──────── TEXT EXCERPT

Rachel X

Age at interview: 28
Brief Outline:

Rachel X has been a research midwife for just over a year. Through working on several studies, she has become an “unofficial specialist” on pre-term birth. This has presented workload challenges as she receives a lot of clinical enquiries on the topic.

Background:

Rachel X is a research midwife. She is in a relationship. Her ethnic background is White English.

More about me...

Rachel X has been a research midwife for just over a year. Before this, she worked in clinical midwifery at the same Trust. She had been advised to do a year in clinical practice before going into research. Rachel X has always been interested in “how evidence is translated into practice” and, having studied biology before midwifery, she felt a research position bridged her two degrees. She also felt that working in research would be an opportunity to expand her skill set. Currently, Rachel X is on a fixed-term contract. This is not an issue for her at the moment, but could become one: “I think if I were continuing, say five years down the line, maybe I wouldn’t be okay with that”.

When she began her role, Rachel X had to adapt to the language used in research and undertook training including Good Clinical Practice training. She didn’t have many expectations of what research would involve or anticipate the amount of office-based work she would be doing. However, she now enjoys the paperwork aspects of her role. Rachel X has a strong working relationship with senior research midwife colleagues who understand the challenges involved in the role. Similarly, there is mutual support with another research midwife who began a similar post at the same time: “we’ve kind of figured it out together”. Rachel X says that, after about three months in post, she started to feel more comfortable in her research role and familiar with the protocols of the projects she worked on.

────────────────

CHECK YOUR UNDERSTANDING »
1. Translate this sentence from the research midwife profile into French: "She also felt that working in research would be an opportunity to expand her skill set."
2. Write the next portion of the research midwife profile, beginning after its final sentence.

──────── RECORDED INFORMATION

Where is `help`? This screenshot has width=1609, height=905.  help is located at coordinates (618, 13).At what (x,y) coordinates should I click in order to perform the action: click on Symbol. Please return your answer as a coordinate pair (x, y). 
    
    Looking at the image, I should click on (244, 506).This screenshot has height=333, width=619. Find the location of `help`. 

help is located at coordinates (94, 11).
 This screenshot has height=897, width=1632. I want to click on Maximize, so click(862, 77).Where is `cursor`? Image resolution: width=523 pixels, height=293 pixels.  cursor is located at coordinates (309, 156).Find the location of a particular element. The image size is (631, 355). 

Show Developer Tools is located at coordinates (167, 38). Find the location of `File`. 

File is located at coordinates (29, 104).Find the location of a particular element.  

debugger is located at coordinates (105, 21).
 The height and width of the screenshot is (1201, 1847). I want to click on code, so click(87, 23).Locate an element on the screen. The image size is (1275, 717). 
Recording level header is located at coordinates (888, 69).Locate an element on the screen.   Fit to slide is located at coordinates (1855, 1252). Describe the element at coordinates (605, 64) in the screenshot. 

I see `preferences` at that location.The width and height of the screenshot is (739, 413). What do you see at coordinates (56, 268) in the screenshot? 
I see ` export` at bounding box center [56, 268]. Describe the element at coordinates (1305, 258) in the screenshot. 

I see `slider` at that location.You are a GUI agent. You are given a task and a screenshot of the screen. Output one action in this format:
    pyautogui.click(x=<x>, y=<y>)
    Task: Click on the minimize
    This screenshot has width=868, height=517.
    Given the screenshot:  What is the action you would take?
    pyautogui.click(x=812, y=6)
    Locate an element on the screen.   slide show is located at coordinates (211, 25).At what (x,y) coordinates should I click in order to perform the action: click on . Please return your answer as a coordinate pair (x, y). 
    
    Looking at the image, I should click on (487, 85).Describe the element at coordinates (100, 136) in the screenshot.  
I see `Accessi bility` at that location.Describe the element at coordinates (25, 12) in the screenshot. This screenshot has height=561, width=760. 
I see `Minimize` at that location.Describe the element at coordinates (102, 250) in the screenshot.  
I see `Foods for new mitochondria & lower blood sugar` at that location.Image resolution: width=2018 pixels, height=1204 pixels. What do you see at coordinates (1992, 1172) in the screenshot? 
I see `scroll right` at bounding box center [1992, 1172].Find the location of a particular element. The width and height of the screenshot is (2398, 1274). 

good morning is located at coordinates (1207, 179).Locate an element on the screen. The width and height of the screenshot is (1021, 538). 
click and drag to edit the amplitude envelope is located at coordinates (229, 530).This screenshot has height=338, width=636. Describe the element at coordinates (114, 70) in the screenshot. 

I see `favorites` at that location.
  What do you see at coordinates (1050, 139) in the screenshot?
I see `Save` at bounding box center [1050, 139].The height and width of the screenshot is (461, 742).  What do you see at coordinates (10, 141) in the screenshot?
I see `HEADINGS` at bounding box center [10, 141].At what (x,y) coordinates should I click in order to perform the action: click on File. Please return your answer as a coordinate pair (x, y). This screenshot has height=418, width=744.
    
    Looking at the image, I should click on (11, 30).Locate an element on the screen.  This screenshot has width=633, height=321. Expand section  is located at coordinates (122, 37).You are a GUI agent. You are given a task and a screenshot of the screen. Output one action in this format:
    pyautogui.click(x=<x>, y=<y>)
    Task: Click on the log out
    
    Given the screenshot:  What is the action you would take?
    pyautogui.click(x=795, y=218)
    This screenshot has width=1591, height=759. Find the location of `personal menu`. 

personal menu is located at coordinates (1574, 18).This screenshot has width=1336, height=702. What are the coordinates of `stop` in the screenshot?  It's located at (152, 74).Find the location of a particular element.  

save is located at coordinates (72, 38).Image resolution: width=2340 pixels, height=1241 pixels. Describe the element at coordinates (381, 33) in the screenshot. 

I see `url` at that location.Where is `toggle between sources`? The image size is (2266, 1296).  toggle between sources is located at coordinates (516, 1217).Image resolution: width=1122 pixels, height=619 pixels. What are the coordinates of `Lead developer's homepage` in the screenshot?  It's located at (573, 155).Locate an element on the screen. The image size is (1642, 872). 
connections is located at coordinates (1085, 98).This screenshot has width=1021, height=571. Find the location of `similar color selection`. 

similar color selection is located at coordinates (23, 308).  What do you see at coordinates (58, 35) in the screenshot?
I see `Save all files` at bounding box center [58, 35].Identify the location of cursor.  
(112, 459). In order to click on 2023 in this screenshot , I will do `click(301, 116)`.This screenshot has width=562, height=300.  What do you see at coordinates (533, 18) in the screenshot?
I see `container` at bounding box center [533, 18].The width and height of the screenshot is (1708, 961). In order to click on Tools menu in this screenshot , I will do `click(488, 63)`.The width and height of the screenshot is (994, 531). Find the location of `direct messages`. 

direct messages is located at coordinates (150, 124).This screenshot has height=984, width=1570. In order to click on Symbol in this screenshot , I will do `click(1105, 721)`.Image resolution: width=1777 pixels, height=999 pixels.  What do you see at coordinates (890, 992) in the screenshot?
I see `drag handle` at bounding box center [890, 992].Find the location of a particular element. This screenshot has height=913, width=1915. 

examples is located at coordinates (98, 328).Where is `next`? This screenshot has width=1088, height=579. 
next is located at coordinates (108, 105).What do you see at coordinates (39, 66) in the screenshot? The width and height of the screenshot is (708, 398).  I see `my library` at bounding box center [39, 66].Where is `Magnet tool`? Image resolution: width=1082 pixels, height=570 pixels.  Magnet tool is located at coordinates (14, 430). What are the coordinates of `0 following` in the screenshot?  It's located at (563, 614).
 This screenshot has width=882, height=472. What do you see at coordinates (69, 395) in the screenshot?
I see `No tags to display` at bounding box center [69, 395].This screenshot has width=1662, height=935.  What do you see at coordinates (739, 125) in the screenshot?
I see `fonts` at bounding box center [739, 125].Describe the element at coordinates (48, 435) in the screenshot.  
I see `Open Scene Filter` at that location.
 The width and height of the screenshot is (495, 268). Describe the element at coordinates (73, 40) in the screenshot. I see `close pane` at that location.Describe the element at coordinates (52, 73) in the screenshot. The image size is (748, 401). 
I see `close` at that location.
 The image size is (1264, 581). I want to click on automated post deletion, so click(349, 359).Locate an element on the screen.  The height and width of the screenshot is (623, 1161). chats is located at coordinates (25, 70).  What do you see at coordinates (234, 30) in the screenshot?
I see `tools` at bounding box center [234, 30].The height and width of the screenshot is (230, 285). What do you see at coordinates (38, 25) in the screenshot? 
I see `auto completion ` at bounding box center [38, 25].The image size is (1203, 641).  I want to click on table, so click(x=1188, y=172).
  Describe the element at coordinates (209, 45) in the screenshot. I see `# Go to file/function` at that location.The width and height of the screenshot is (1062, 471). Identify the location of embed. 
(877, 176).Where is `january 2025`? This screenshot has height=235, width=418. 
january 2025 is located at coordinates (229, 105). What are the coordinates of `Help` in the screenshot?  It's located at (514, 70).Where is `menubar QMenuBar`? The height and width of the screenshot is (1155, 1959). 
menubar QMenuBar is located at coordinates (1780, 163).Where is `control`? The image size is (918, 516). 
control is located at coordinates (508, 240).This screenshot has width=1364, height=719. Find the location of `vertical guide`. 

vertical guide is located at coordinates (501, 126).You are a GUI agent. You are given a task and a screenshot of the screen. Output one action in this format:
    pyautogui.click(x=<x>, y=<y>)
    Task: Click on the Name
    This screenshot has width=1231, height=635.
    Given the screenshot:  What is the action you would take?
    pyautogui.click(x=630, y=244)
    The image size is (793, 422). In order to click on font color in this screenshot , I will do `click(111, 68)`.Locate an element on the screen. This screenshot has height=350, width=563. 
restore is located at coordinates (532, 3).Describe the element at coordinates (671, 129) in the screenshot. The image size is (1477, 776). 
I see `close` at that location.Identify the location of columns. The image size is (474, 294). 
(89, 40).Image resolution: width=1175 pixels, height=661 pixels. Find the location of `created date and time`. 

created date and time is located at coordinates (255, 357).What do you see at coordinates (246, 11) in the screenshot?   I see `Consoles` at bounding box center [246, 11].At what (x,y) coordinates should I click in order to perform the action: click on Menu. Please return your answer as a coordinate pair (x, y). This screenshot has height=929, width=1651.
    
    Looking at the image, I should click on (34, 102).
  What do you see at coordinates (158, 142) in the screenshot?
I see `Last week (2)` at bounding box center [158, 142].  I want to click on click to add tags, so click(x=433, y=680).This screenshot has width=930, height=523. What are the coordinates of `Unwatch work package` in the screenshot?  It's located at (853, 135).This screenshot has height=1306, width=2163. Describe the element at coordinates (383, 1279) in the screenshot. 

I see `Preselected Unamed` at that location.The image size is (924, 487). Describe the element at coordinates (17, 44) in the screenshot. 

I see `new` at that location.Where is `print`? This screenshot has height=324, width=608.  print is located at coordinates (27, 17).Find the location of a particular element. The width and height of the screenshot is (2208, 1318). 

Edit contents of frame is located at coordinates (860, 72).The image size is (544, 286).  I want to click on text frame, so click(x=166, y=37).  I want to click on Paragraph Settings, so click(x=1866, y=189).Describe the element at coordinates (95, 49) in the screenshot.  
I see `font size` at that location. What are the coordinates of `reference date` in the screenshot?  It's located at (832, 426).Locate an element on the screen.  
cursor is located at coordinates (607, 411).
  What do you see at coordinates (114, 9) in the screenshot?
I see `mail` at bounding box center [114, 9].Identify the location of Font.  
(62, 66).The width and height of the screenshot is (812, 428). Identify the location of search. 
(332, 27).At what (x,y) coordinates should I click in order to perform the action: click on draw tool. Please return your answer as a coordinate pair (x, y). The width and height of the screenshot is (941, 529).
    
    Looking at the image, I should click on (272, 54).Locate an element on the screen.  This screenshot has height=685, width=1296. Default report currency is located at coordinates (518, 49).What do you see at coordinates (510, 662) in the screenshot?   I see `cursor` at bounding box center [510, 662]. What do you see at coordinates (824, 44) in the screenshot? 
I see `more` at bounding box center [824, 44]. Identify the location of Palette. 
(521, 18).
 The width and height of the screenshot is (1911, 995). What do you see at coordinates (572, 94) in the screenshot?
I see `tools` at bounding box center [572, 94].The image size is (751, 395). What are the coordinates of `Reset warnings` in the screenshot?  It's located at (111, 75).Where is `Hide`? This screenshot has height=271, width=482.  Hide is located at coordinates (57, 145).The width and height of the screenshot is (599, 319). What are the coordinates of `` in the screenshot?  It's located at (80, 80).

────────────────

ANSWERS TO THE EXERCISE »
1. Elle estimait également que travailler dans la recherche serait l'occasion d'élargir son éventail de compétences.

2.
Rachel X works on several research projects around pre-term birth, a topic which she has become an “unofficial specialist” on. She is involved in patient recruitment in the studies, and emphasises developing trust and communication with participants when explaining the study and taking consent. She also collects samples and sometimes processes these. One aspect of her job that Rachel X enjoys is having allocated “study days”, where she can attend conferences. However, Rachel X dislikes that there is often little opportunity to be involved in the analysis and dissemination of study results. She feels this is a “contentious” issue and gives the example of when papers are published with no acknowledgement of research midwives: “people have worked very hard for these studies [… It] sometimes feels that it’s not really appreciated from higher up”.

Rachel X’s experience of working on pre-term birth studies has meant that sometimes other midwives see her as a specialist on the topic. As such, she is often called upon for clinical advice. One difficulty of this for Rachel X has been navigating the large amount of time spent dealing with NHS patients and clinical enquiries about pre-term birth: “we’re being funded for research, but actually some of my time is dealing with NHS patients”. Knowing where to draw the line around activities she should do is difficult, especially when other structures are not in place to take over certain responsibilities: “it’s a grey area that I find quite challenging”. 

Building relationships with and between colleagues is a central aspect of Rachel X’s role. This includes bridging between academic institutions, pharmaceutical companies, and other commercial companies or study sponsors. She likes that research offers this opportunity: “there is still a hierarchy within clinical practice […] whereas in this area, you are the link between everyone. You’re the one in the middle”. She also tries to establish rapport with clinical staff. In the past she has faced comments around her job being “cushy”, and feels more could be done increase awareness and engagement with clinical staff around research.

Rachel X encourages midwives considering research to think from an early stage about how they would like their careers to progress. She feels that “you have to be quite pro-active in your own career”, as progression is quite self-directed and there is “no clear route” for promotion once you have been in a research midwifery role for a certain time. Rachel X intends to continue working in clinical research but hopes to gain experience in broader therapeutic areas, such as oncology or infectious diseases.

 

As a student midwife, Rachel X had been on a placement with a team of research staff.

As a student midwife, Rachel X had been on a placement with a team of research staff.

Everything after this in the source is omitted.